-- TASK TO COMPLETE --
Out of the records below, copy all lines in which the word "field" occurs.

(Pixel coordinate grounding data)
◇ ◇ ◇
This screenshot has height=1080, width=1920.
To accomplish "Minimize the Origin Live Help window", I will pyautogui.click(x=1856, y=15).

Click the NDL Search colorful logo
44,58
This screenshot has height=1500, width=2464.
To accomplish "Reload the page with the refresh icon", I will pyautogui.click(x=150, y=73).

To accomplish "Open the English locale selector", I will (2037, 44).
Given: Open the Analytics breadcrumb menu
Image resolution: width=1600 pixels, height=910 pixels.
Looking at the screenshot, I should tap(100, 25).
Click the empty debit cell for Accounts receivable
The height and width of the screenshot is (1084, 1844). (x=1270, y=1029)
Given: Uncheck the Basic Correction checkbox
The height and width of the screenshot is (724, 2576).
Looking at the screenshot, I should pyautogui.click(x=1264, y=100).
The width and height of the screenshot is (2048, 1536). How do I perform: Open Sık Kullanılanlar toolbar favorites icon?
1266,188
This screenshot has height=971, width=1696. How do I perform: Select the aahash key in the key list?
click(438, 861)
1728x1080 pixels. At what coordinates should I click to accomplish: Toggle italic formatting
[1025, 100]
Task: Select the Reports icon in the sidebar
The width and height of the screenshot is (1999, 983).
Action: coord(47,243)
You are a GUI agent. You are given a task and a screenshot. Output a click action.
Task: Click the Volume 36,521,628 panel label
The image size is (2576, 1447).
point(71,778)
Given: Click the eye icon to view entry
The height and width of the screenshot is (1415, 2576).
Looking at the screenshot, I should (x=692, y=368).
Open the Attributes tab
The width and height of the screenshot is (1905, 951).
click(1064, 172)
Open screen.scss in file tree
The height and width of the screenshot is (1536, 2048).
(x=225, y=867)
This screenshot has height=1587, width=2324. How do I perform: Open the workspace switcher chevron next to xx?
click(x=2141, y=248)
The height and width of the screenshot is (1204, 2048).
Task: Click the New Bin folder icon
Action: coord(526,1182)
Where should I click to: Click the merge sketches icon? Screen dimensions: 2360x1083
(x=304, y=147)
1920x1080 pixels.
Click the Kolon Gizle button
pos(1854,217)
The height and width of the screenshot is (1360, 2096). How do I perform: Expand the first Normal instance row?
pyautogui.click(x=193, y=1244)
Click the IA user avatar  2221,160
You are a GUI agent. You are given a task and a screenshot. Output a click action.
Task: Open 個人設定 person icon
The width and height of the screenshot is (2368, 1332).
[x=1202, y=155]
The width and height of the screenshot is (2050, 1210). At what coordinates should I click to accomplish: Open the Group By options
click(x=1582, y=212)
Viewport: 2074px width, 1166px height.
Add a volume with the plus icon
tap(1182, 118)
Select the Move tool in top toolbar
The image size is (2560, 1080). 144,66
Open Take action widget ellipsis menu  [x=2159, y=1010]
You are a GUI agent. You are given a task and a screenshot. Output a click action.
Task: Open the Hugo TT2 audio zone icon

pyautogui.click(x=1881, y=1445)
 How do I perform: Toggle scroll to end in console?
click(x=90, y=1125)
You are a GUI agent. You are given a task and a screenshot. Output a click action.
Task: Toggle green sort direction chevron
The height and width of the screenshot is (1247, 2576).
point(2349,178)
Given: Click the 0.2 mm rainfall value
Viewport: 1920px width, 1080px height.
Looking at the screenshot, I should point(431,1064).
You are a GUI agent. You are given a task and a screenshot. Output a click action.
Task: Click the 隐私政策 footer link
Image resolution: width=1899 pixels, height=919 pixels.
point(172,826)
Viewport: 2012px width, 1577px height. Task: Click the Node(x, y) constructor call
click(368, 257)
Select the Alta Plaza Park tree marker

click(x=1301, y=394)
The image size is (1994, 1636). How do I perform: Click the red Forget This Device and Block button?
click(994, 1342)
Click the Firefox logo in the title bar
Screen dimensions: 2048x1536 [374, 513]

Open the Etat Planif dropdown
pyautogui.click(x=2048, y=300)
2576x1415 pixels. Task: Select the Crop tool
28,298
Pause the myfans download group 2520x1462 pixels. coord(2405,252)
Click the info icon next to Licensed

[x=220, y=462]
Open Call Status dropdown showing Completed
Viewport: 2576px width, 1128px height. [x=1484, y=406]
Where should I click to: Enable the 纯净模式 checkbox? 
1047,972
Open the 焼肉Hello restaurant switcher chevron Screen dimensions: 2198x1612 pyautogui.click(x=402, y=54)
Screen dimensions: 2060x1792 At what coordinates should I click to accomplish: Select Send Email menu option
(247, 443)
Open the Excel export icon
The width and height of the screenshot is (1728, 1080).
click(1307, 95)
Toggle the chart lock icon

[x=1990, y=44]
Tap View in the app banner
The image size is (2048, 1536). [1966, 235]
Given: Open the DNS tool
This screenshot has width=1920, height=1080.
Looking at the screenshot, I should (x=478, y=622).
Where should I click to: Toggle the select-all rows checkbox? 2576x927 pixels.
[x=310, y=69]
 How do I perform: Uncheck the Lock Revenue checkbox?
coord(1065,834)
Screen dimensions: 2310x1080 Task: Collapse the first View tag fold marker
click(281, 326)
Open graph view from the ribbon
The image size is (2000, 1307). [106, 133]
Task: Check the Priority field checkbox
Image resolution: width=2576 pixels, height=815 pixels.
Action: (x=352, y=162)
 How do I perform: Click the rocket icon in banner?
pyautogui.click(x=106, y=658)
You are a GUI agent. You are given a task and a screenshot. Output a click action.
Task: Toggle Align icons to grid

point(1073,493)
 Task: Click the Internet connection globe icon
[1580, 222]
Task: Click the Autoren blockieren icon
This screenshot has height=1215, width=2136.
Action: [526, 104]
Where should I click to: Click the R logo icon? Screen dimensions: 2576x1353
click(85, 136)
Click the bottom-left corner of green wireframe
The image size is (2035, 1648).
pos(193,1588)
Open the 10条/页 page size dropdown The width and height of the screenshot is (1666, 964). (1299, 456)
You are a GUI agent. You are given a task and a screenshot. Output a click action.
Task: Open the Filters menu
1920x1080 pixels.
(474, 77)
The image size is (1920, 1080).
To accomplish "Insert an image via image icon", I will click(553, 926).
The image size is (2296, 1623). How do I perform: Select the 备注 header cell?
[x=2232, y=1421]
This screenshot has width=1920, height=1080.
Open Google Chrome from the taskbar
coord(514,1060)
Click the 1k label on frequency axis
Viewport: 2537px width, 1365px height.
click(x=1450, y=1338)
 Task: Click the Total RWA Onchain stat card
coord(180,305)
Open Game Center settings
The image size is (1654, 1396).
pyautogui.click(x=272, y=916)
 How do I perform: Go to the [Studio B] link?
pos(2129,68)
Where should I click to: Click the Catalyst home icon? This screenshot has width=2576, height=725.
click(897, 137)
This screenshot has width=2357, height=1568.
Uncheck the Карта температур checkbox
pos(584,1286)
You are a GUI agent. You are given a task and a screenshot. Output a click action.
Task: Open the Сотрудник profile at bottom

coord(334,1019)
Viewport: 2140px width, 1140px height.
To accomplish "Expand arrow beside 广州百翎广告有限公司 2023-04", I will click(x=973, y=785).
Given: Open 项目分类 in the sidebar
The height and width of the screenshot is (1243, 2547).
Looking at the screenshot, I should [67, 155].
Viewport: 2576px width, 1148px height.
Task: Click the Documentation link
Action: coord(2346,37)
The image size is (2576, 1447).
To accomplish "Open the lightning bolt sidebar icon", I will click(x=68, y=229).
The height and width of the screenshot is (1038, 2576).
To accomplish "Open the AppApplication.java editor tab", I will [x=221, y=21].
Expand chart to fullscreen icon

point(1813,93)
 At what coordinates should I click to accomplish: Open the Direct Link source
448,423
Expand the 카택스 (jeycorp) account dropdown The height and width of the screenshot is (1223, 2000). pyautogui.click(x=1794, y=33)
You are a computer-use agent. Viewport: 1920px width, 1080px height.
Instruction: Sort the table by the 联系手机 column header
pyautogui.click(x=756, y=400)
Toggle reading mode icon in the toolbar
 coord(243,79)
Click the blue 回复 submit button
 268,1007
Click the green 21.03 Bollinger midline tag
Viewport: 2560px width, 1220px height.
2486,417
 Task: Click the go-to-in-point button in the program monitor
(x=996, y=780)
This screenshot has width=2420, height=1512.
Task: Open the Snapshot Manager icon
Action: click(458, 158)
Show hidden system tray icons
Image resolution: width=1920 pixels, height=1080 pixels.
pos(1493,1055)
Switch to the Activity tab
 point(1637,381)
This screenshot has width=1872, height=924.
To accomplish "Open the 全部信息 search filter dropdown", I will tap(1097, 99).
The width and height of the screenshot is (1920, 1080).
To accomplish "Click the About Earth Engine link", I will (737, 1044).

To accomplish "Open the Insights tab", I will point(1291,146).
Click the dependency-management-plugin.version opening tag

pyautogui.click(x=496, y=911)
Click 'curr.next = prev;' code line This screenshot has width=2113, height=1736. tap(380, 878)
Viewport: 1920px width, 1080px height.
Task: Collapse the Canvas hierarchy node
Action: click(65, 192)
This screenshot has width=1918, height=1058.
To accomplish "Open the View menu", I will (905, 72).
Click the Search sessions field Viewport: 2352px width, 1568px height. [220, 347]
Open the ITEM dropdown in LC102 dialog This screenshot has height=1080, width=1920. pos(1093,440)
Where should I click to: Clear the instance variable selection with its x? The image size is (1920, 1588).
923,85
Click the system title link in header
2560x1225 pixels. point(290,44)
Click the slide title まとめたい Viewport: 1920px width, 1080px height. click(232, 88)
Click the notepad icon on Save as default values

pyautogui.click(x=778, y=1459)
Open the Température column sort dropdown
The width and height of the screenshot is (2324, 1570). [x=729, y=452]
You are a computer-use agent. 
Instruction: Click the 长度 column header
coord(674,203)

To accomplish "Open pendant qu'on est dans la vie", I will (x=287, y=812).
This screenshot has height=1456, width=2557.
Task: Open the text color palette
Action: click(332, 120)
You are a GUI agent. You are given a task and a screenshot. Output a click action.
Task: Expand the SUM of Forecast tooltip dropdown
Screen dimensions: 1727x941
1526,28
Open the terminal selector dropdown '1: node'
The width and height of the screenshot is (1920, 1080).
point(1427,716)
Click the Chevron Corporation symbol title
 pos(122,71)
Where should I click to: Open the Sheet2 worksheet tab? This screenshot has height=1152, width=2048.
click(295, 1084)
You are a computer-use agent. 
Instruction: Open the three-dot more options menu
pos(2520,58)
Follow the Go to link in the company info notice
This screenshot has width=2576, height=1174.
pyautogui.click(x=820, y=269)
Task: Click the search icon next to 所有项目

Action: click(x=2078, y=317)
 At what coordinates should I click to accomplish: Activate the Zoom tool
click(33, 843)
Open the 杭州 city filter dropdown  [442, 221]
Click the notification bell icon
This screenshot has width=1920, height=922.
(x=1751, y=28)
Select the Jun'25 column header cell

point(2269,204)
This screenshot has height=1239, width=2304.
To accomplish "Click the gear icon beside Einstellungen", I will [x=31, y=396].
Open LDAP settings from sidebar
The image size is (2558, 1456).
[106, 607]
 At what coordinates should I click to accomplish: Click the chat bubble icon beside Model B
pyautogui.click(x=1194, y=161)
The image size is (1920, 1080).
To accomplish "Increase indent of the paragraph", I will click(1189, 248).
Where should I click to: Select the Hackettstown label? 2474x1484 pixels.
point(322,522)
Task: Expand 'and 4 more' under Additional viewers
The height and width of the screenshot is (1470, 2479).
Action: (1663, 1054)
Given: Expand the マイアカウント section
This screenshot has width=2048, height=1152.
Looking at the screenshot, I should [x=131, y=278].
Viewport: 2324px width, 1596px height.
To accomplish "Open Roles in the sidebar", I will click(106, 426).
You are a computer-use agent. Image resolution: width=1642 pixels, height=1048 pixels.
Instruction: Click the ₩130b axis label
◇ ◇ ◇
-- SOLUTION TO THE EXERCISE --
Task: Check the Priority field checkbox
Click the Search sessions field Viewport: 2352px width, 1568px height. [220, 347]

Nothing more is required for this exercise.